* **Input data**:
──────────────────────────────

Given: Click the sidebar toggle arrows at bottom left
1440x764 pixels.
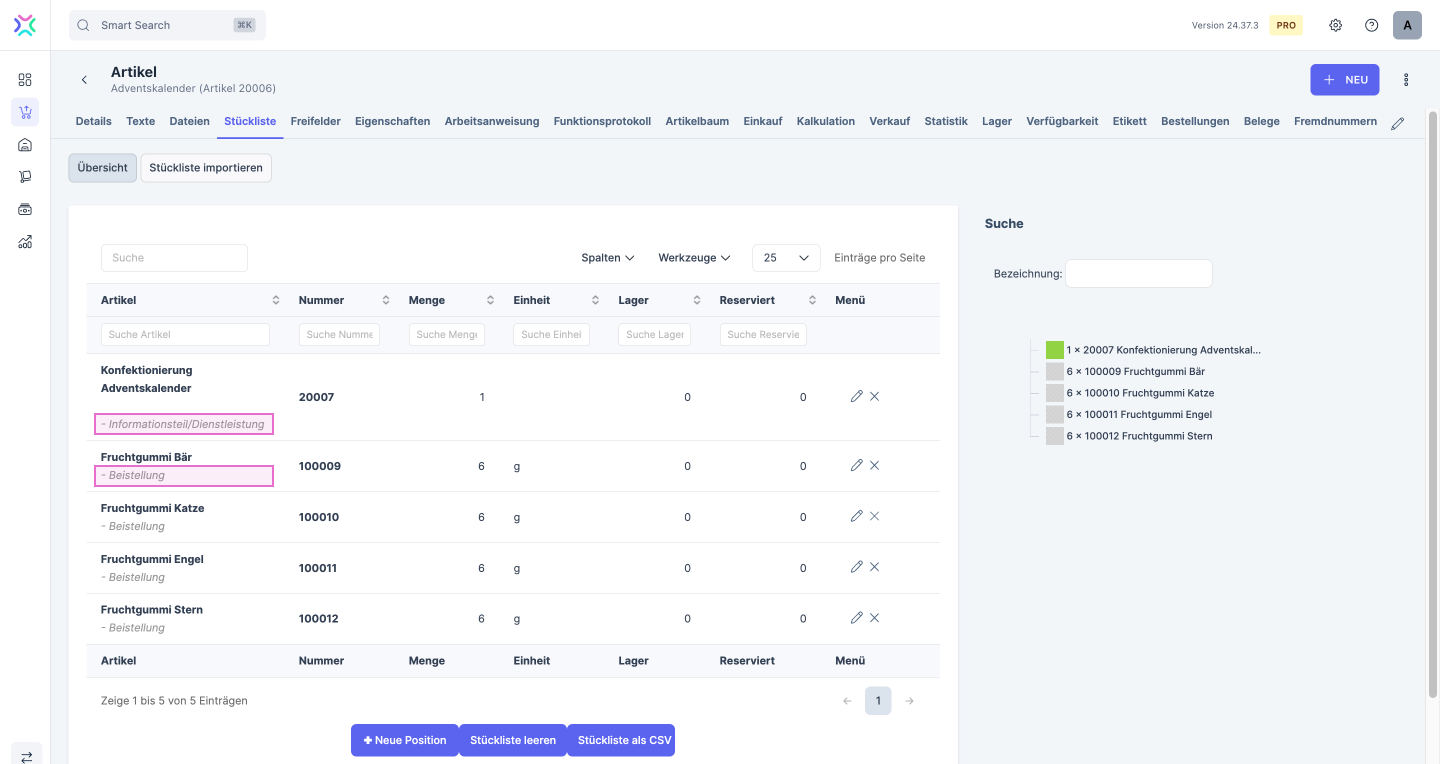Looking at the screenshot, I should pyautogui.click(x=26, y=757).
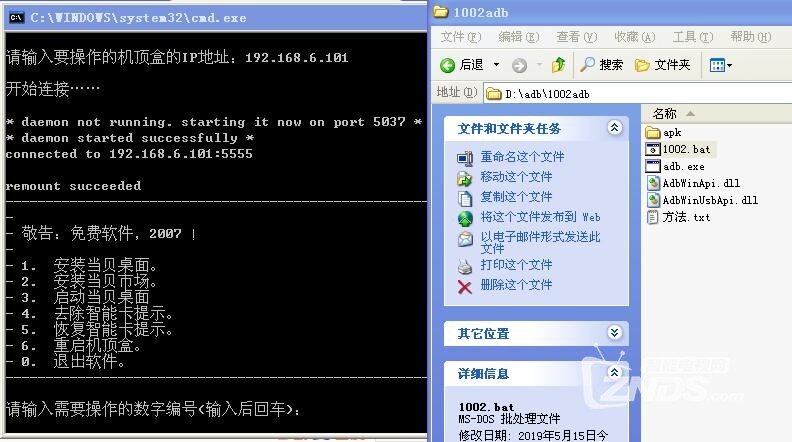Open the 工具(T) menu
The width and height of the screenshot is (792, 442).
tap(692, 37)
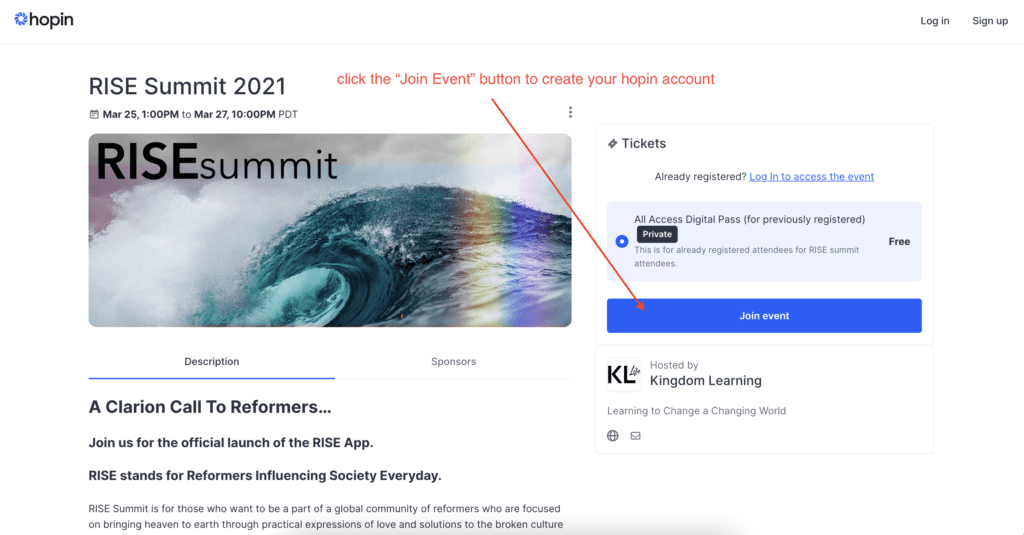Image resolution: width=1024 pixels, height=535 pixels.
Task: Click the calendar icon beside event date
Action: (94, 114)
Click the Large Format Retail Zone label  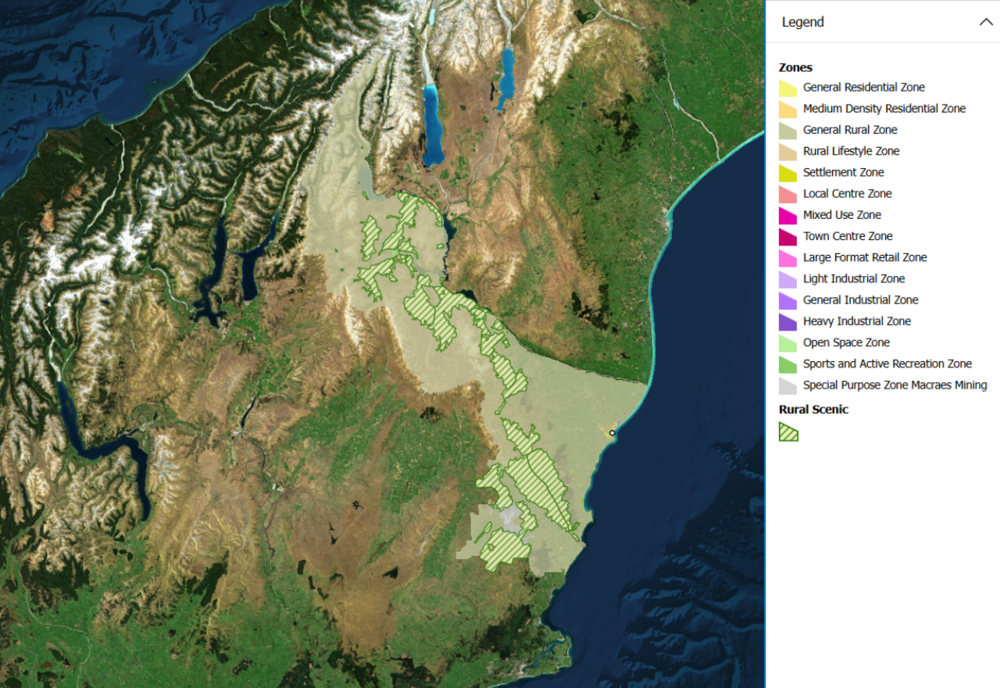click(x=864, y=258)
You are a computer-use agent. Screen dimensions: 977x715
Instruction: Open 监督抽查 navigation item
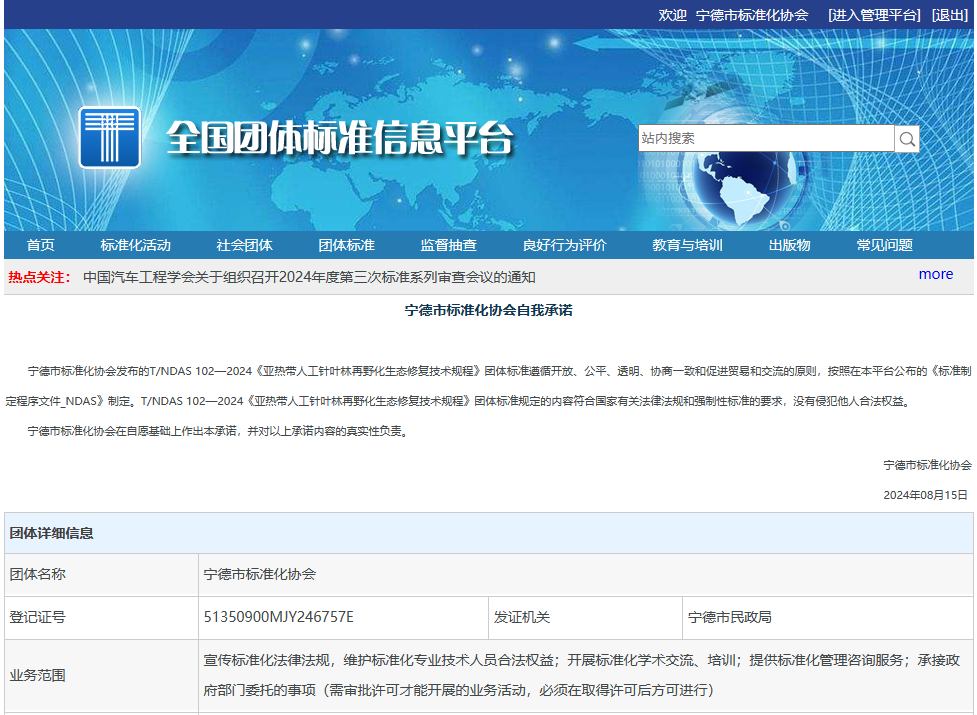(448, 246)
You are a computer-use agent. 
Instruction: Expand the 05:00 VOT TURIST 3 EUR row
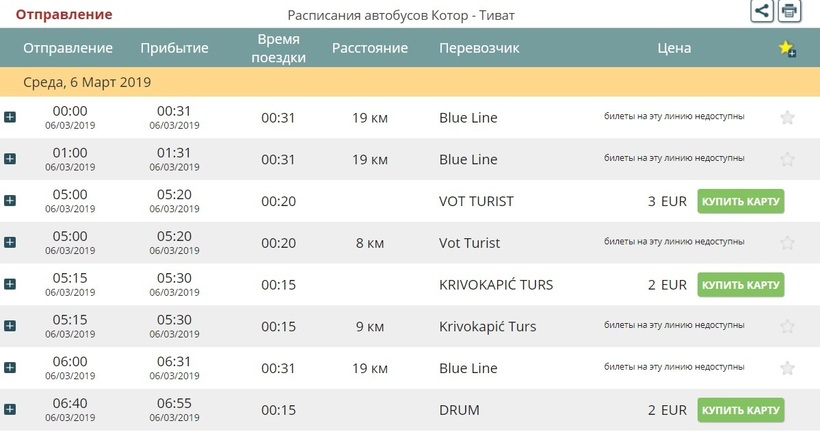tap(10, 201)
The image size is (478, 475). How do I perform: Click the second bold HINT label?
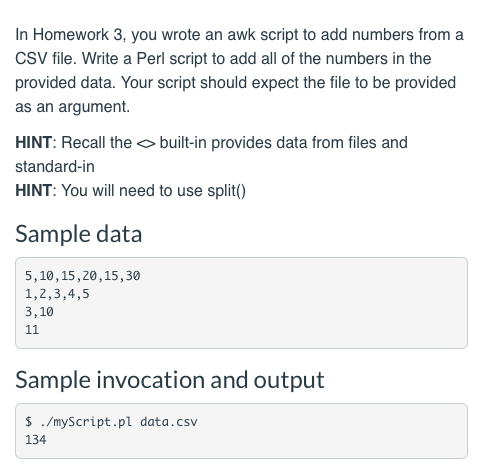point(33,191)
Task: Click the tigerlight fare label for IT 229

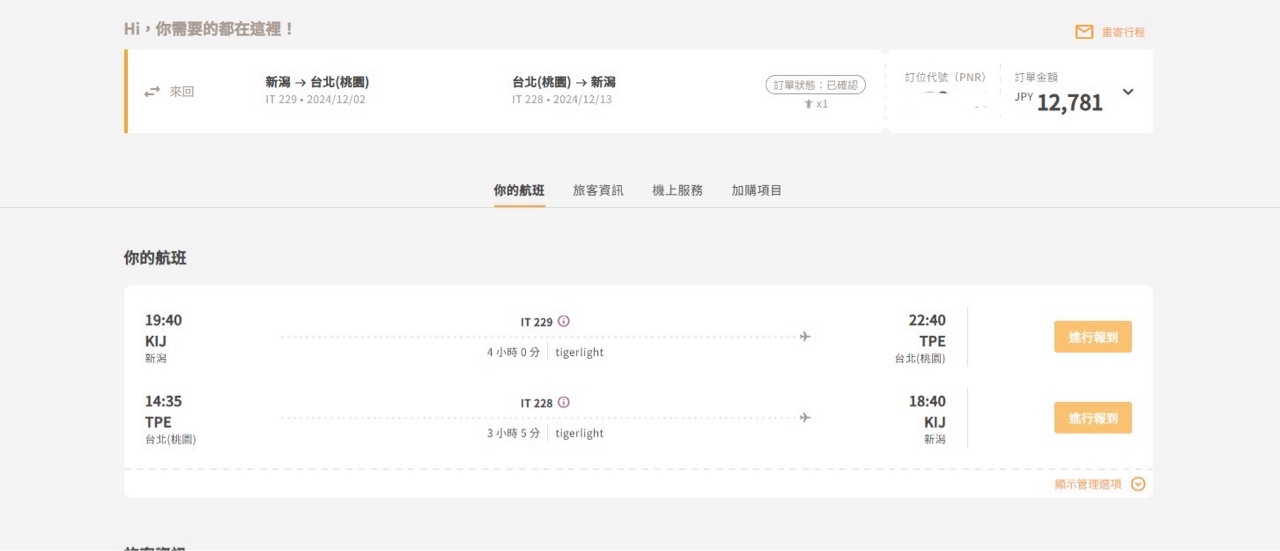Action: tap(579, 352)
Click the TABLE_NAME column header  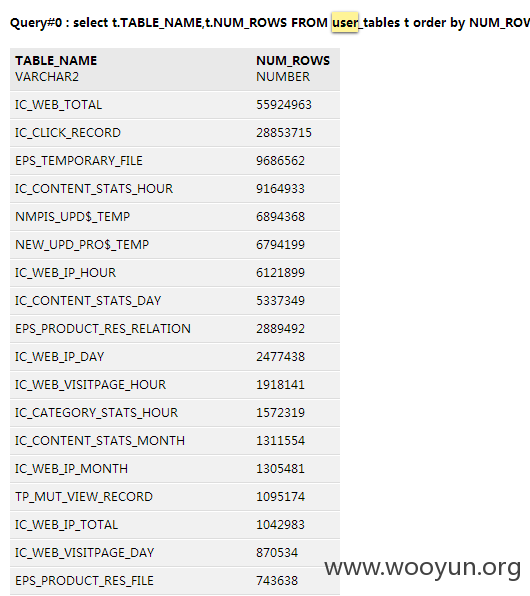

──────────────────────────────

* **Required action**:
Reproduce, unchanged, each line between the one with "You are a computer-use agent. Screen" and the last line of the material, both included; the pictures do not go in.

* **Result of this exercise**:
You are a computer-use agent. Screen dimensions: 977x715
Instruction: Open 监督抽查 navigation item
(448, 246)
You are a computer-use agent. 
Instruction: Expand the 05:00 VOT TURIST 3 EUR row
tap(10, 201)
The image size is (478, 475). How do I perform: Click the second bold HINT label?
point(33,191)
Task: Click the tigerlight fare label for IT 229

Action: tap(579, 352)
Click the TABLE_NAME column header  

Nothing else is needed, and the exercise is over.